Buffers : Binding buffer: 50 mM HEPES pH 7.5, 500 mM NaCl, 5 mM imidazole, 5% glycerol; Wash buffer: 50 mM HEPES pH 7.5, 500 mM NaCl, 30 mM Imidazole, 5% glycerol; Elution buffer: 50 mM HEPES pH 7.5, 500 mM NaCl, 50 to 250 mM Imidazole , 5% Glycerol.

Column 2: Gel Filtration, HiLoad 16/60 Superdex 200 prep grade column run on an AKTA-prime system.
Buffers: Gel Filtration Buffer: 25mM Hepes pH 7.5, 250 mM NaCl.
Procedure (Gel Filtration): The protein solution was concentrated to 3ml using a 5 kD MWCO Amicon Ultra concentrator.  Protein was injected onto a pre-equilibrated gel filtration column and run at a flow rate of 1.0 ml/min.  Fractions containing SPSB2 were pooled and mixed with 10 mM DTT for overnight storage.

Concentration: The buffer was adjusted to 20 mM HEPES pH 7.4, 150 mM NaCl, 10 mM DTT.  Protein was concentrated to 5 mg/ml determined by UV absorbance at 280 nm using an extinction coefficient of 47900 M-1cm-1. Then a 5 mM solution of VASA peptide (DINNNNNIVEDVERKREFYI) was added and the protein-peptide mix concentrated further to 9 mg/ml prior to crystallization.  A little precipitate was observed from insoluble peptide and was removed by centrifugation. 
Mass spec characterization: LC- ESI -MS TOF.   Expected mass: 23819 Da.  The expected mass was observed.
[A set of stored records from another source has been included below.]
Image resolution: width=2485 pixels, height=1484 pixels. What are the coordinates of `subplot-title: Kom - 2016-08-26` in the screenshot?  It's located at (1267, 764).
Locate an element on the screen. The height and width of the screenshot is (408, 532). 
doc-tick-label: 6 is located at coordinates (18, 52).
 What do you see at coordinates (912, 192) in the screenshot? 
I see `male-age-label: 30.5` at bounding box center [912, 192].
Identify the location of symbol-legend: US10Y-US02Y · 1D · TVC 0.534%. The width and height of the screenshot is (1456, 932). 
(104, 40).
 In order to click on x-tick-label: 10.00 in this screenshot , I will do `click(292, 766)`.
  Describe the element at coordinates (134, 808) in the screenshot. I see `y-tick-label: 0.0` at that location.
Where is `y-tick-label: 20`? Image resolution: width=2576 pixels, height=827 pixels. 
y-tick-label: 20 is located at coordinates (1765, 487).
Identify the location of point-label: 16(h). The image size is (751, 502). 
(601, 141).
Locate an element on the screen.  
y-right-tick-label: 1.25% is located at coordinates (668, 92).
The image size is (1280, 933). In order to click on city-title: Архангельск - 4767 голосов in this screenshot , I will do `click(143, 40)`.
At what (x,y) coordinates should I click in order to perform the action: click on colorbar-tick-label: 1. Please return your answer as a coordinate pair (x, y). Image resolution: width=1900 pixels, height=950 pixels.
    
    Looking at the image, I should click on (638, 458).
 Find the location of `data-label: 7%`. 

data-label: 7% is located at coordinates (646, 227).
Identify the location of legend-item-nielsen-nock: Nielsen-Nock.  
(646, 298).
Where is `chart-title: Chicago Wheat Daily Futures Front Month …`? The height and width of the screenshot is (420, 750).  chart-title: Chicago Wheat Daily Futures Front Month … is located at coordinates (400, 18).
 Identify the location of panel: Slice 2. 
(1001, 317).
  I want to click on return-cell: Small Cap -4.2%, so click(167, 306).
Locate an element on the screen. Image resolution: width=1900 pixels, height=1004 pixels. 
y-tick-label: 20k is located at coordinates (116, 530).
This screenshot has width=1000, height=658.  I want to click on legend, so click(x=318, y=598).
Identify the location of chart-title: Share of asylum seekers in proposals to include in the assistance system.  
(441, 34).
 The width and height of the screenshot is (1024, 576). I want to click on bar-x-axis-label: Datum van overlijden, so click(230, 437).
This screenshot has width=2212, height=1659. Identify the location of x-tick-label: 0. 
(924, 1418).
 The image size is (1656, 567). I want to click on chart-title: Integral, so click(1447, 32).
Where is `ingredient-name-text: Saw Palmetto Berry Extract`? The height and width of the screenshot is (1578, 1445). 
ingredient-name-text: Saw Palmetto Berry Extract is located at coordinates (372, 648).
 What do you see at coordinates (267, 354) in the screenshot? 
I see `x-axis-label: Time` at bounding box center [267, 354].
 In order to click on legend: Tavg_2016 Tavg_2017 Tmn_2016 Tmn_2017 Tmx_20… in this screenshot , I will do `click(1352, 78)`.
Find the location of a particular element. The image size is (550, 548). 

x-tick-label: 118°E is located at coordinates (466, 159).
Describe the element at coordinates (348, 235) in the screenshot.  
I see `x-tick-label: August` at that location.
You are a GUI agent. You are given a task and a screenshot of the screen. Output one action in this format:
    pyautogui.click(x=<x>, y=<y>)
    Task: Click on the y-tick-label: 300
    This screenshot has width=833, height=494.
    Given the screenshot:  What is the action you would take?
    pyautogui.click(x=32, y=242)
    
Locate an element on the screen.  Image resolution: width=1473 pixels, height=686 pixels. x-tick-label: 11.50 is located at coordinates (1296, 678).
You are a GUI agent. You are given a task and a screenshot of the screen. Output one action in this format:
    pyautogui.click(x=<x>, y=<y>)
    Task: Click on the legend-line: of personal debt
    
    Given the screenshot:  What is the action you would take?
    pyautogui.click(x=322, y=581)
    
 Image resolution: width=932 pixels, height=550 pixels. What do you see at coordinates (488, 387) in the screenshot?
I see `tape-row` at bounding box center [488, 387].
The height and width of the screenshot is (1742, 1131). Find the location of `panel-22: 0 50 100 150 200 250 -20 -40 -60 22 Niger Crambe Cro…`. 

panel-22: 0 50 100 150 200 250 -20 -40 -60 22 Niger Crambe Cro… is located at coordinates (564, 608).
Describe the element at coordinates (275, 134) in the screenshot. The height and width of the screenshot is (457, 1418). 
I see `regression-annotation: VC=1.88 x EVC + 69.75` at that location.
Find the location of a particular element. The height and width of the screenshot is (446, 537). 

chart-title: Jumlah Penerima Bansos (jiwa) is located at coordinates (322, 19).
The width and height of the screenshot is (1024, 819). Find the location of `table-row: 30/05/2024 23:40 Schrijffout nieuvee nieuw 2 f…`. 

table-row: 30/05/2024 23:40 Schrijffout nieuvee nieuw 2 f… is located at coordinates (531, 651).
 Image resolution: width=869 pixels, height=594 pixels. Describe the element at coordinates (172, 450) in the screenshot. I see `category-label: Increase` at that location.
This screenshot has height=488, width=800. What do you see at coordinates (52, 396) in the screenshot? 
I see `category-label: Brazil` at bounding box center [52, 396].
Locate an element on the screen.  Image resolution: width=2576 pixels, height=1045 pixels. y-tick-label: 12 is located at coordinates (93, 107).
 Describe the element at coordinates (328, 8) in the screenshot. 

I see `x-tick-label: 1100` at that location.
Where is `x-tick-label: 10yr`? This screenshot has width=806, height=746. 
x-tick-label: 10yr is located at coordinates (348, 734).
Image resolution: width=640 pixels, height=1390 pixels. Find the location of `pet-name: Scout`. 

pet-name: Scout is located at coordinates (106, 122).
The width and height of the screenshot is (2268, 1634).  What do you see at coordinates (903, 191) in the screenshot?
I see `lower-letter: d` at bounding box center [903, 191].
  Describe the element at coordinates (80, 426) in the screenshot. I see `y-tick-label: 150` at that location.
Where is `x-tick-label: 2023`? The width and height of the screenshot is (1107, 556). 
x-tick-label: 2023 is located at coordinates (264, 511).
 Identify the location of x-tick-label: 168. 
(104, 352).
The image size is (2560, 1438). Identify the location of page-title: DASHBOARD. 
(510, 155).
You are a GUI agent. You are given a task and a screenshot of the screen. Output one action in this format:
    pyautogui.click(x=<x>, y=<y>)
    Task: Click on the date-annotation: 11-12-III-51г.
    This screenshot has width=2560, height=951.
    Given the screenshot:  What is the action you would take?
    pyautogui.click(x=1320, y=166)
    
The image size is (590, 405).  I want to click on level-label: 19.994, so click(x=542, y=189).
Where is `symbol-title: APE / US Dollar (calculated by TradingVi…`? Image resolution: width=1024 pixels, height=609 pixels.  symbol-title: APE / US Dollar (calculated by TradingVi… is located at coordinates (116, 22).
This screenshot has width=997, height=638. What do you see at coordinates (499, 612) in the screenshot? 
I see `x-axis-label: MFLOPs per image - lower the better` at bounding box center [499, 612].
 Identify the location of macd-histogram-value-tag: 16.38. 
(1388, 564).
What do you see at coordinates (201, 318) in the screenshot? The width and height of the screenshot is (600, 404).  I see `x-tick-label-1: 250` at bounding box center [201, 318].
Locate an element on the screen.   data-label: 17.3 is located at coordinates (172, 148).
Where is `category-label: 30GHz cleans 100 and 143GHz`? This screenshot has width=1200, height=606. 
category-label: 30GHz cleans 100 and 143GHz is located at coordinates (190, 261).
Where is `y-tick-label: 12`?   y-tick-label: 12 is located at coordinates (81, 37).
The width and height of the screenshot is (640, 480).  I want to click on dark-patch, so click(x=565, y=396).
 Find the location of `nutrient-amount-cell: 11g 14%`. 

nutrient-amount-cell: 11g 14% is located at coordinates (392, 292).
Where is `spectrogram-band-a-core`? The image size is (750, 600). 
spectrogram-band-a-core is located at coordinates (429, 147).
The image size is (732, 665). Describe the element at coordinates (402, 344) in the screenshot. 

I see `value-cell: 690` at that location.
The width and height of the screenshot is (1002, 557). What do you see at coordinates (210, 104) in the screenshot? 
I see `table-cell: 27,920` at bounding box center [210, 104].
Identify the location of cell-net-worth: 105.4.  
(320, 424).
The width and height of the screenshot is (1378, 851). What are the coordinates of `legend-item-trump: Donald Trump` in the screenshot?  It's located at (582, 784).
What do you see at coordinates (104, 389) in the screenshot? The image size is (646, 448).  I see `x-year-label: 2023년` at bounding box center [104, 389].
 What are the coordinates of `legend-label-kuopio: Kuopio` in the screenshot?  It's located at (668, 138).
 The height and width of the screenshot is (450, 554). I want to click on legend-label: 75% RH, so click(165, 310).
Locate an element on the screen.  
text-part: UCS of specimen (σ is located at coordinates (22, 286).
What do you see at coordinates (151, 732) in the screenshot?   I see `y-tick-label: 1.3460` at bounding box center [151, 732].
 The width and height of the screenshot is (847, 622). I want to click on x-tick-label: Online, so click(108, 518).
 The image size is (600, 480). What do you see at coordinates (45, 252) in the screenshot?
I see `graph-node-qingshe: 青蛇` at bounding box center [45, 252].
Crystallization: Crystals were obtained using the vapour diffusion method by mixing 666 nl of the concentrated protein (9 mg/ml) with 333 nl of a well solution containing the following components: 0.22M Na/KPO4, 11% ethylene glycol, 22% PEG 3350. Crystallization experiments were setup at 4°C.    
Data Collection: Crystals were cryo-protected using the well solution supplemented with an additional 25% ethylene glycol and flash frozen in liquid nitrogen. Diffraction data were collected from a single crystal at the Diamond synchrotron (UK) beamline I04.  The structure was solved by molecular replacement and refined to 1.8 Å.